RH – Sim, o conselho de pessoas experientes sobre o uso do tempo. O poeta católico português Antônio das Chagas (1631-1682) morreu jovem mas escreveu o soneto “Conta e Tempo” (um dos que mais aprecio), que termina assim: “Aqueles que, sem conta, gastam tempo, quando o tempo chega, de prestar conta, chorarão, como eu, o não ter tempo”.
Algumas pessoas têm pouco tempo, mas se esse tempo for bem aproveitado, embora sua atuação tenha sido curta, a repercussão do seu trabalho será enorme e prolongada.
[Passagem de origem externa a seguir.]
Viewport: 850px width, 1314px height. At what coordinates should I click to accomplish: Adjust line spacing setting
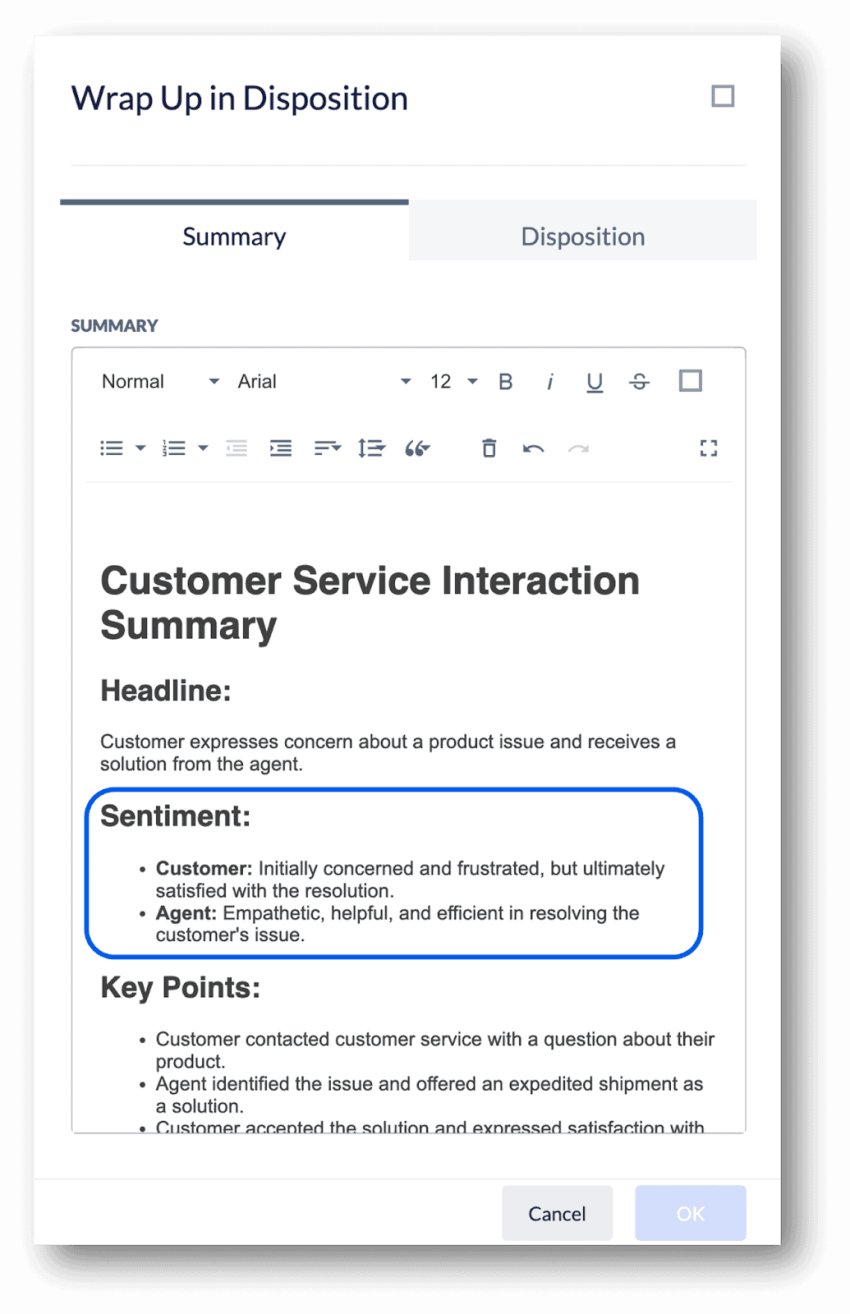[x=371, y=448]
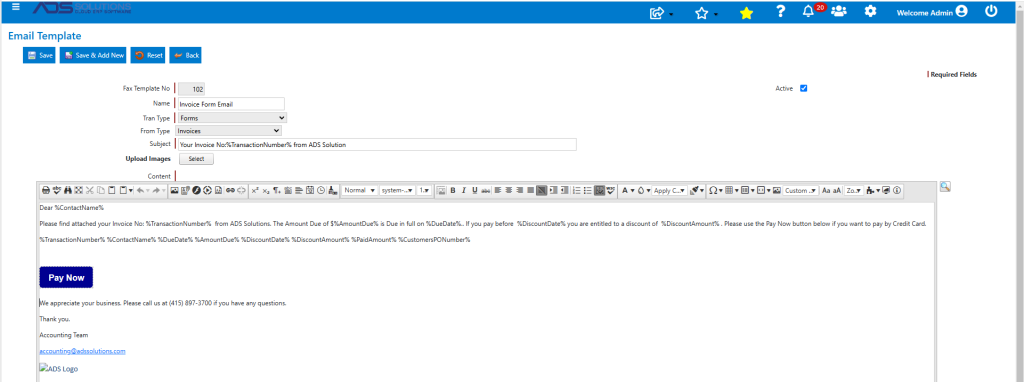This screenshot has height=382, width=1024.
Task: Apply italic formatting in the editor toolbar
Action: pos(464,190)
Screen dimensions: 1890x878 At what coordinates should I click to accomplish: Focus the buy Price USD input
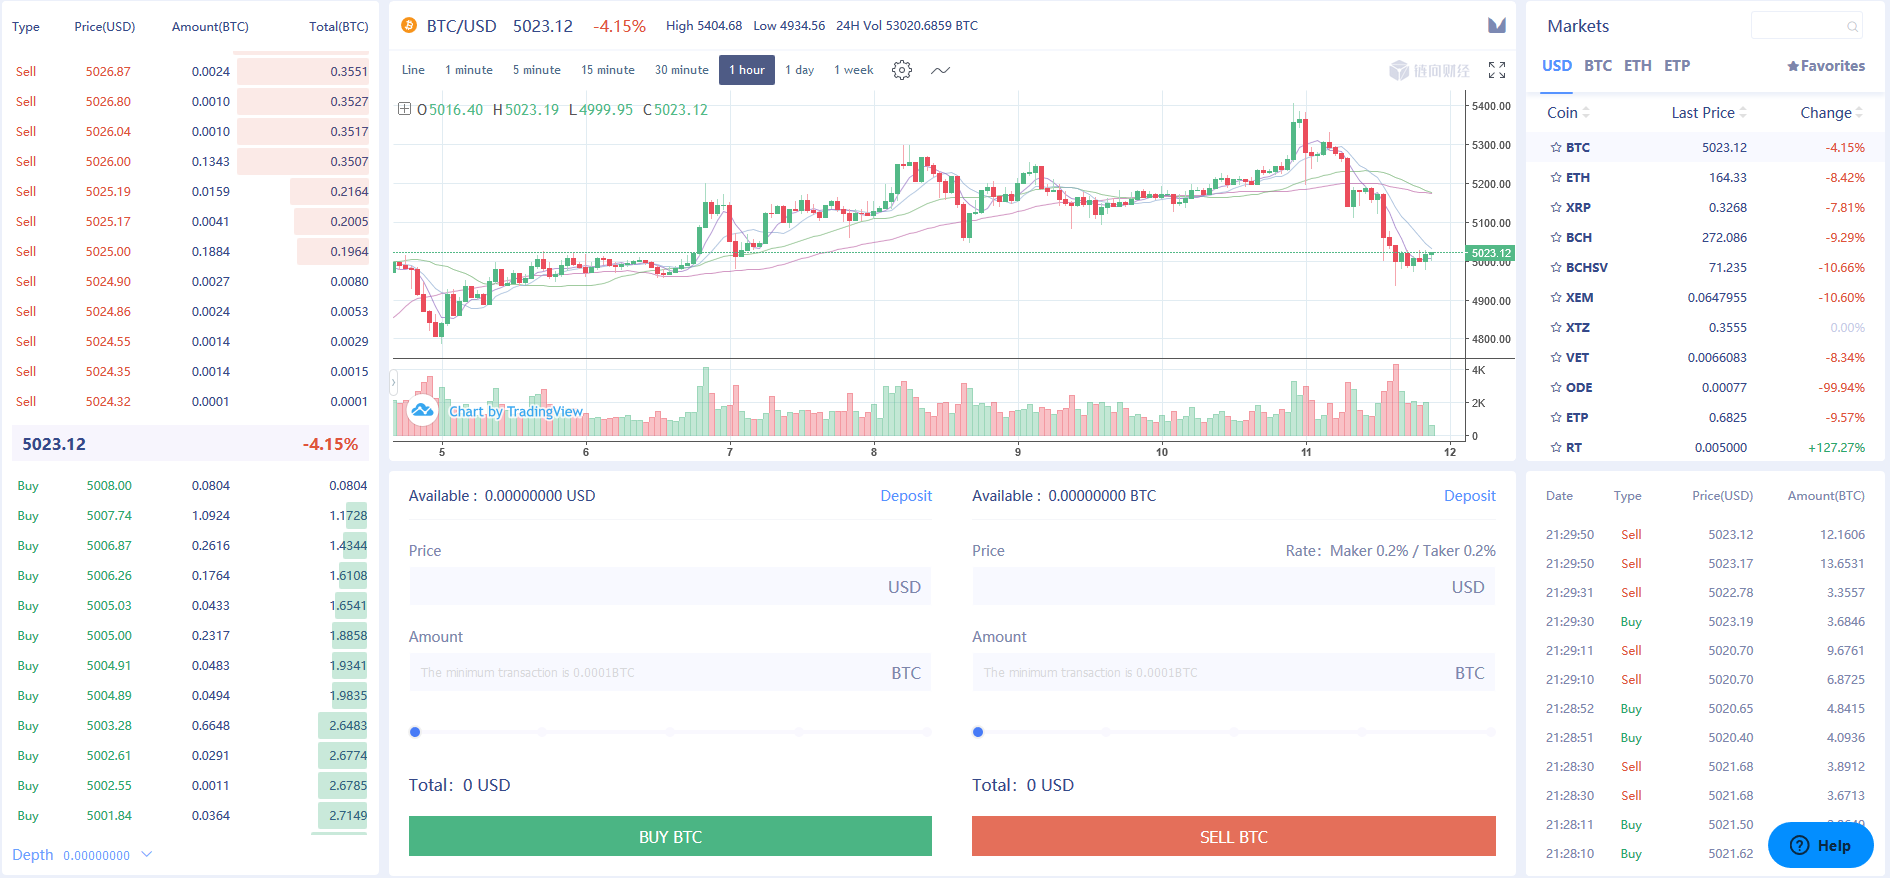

Muitas desperdiçam suas oportunidades.
O que mais o anima e o que mais incomoda o senhor na área da música na igreja evangélica brasileira atualmente?
RH – Fico animado quando alguém ou alguma instituição cultural evangélica (como a Associação Cultural Evangélica de Brasília – SOCEB, e a Faculdade Teológica Batista de Brasília – FTBB) trabalha com a música erudita.
O que incomoda é ouvir música de má qualidade sendo executada como se fosse autêntica e apropriada.
Por quanto tempo o senhor participou como colaborador de “O Jornal Batista”? O que esta participação representa para o senhor?
RH – Em 1951 criei, em “O Jornal Batista”, uma coluna de crítica musical, onde ditava regras para a execução musical nas igrejas evangélicas no Brasil.
Fui colunista durante 67 anos (1951-2018), talvez influenciando mais de duas gerações de músicos evangélicos.
Procurei revelar as boas qualidades e as deficiências das peças do repertório musical, e de seus executantes, sem preocupar-me com as reações dos autores e compositores.
Gostaria de saber o que minha participação ainda representa para esse público.
O senhor publicou ou traduziu algum livro mais além de “Introdução à Música Sacra” (1957) e “Nassau – Dicionário de Música Evangélica” (1994)?
RH – Minhas obras constam da quarta edição do “Dicionário de Escritores de Brasília”, de Napoleão Valadares. Incluem o “e-book” dedicado ao hinógrafo Salomão Luiz Ginsburg.
Traduzi, com 13 anos de idade, o livro político pró-fascista italiano “Imperialismi in Lotta nel Mondo” (1942), emprestado por um colega imigrante.
Em 2000, o estudo teológico protestante “La Prière d’aprés les catéchismes de la Réformation”.
Conte-nos sobre sua família: sua esposa, filhos, netos e bisnetos – o senhor tem bisnetos? Quantos são os anos de casamento?
RH – Em 15 de julho, eu e Nieda, minha fiel e dedicada esposa, completamos 60 anos de vida conjugal.
Minhas duas filhas, Márcia e Marcela, continuam solteiras, sem filhos.
Não tenho netos; talvez Deus tenha permitido que eu desse mais amor e cuidado às minhas filhas, sempre amadas e queridas.